Aim:
Count how many lines of the material below contain the string "toolbar", with case counting, and reply with that number alone.

Records supplied:
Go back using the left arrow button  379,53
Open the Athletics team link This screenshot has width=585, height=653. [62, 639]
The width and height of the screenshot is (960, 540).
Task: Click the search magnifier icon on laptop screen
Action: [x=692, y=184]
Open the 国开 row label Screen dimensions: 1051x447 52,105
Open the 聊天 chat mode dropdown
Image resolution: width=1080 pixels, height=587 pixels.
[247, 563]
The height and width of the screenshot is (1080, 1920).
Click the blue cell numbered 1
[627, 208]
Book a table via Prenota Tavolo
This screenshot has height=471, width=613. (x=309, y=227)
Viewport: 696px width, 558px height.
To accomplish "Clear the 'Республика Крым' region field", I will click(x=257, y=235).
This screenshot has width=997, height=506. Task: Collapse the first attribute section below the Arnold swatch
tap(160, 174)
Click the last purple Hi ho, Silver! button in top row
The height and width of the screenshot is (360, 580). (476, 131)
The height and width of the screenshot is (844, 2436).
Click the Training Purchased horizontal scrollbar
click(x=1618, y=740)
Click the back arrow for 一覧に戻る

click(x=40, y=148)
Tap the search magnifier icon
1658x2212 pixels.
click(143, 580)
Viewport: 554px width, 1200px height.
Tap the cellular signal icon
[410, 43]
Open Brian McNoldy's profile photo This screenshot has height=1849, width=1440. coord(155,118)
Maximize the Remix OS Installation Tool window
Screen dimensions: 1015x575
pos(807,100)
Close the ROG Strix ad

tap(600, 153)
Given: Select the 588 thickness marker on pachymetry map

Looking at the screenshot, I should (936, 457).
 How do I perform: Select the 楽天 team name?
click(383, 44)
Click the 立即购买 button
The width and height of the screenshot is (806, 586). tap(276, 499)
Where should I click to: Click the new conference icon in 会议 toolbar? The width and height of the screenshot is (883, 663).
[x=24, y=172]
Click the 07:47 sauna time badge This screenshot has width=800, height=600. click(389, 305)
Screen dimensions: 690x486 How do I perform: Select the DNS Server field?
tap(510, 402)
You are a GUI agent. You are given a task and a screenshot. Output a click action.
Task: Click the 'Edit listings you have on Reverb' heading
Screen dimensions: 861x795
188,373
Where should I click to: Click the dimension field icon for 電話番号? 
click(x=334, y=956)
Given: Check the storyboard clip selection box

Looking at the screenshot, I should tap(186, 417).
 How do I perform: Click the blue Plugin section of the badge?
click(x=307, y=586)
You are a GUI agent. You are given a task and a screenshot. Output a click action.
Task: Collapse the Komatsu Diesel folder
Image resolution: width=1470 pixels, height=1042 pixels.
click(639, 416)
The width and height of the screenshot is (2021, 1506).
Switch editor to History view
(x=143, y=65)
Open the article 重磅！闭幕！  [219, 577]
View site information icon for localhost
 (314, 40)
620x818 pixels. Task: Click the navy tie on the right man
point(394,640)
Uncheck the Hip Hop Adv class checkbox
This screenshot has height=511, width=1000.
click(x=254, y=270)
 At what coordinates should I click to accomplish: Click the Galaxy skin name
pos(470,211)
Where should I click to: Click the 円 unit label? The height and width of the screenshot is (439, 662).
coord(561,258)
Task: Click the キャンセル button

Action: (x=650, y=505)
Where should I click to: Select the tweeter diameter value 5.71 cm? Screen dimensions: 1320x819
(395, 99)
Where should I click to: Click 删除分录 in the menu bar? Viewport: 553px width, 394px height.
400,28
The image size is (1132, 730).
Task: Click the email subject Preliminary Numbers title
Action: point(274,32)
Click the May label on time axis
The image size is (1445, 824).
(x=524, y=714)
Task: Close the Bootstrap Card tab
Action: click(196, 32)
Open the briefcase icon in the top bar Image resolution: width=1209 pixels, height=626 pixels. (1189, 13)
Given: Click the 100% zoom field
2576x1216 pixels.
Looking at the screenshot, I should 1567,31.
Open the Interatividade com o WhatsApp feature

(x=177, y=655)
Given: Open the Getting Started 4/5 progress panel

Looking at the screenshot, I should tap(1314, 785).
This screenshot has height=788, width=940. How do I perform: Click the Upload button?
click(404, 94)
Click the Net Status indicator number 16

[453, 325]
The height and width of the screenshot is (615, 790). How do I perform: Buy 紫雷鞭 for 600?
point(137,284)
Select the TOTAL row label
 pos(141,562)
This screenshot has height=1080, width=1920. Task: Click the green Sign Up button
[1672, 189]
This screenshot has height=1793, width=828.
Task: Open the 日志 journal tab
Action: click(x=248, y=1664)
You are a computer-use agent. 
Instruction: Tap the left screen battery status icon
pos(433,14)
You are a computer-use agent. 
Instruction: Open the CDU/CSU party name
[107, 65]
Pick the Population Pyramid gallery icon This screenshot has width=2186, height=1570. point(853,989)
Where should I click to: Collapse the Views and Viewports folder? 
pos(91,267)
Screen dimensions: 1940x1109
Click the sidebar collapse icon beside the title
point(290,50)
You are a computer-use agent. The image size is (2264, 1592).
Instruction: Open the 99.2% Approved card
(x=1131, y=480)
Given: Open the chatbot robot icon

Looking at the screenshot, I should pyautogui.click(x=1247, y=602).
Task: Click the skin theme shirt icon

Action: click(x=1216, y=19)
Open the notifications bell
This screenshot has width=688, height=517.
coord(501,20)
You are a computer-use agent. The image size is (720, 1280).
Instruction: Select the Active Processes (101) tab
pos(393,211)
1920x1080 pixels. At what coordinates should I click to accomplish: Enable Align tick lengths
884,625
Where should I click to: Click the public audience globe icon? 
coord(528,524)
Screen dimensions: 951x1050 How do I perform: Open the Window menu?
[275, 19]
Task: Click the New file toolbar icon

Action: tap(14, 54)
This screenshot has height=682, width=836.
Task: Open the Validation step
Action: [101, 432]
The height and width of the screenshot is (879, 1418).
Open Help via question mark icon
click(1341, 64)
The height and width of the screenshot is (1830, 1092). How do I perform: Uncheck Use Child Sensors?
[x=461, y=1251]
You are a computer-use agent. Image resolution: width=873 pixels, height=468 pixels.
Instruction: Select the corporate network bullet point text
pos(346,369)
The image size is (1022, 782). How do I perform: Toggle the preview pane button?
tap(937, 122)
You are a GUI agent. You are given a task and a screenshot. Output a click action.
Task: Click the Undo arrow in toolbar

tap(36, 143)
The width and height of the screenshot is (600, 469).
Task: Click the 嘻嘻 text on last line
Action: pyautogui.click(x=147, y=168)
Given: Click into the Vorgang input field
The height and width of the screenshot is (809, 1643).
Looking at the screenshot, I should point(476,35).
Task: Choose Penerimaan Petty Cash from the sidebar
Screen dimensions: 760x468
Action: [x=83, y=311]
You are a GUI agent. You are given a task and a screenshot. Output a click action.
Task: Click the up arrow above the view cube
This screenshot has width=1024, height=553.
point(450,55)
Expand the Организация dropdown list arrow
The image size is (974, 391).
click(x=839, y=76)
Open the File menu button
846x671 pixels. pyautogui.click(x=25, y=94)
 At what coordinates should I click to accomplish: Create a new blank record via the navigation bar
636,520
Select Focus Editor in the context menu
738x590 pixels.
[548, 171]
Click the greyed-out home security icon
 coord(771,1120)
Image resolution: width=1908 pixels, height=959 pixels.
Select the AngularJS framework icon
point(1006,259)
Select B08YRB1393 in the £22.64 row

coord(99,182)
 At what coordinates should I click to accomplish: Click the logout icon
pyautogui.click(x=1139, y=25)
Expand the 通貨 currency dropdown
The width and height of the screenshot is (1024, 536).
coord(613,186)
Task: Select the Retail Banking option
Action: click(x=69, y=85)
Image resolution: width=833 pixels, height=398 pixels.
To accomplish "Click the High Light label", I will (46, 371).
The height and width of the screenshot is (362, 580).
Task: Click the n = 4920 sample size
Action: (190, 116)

Reply to the exercise:
3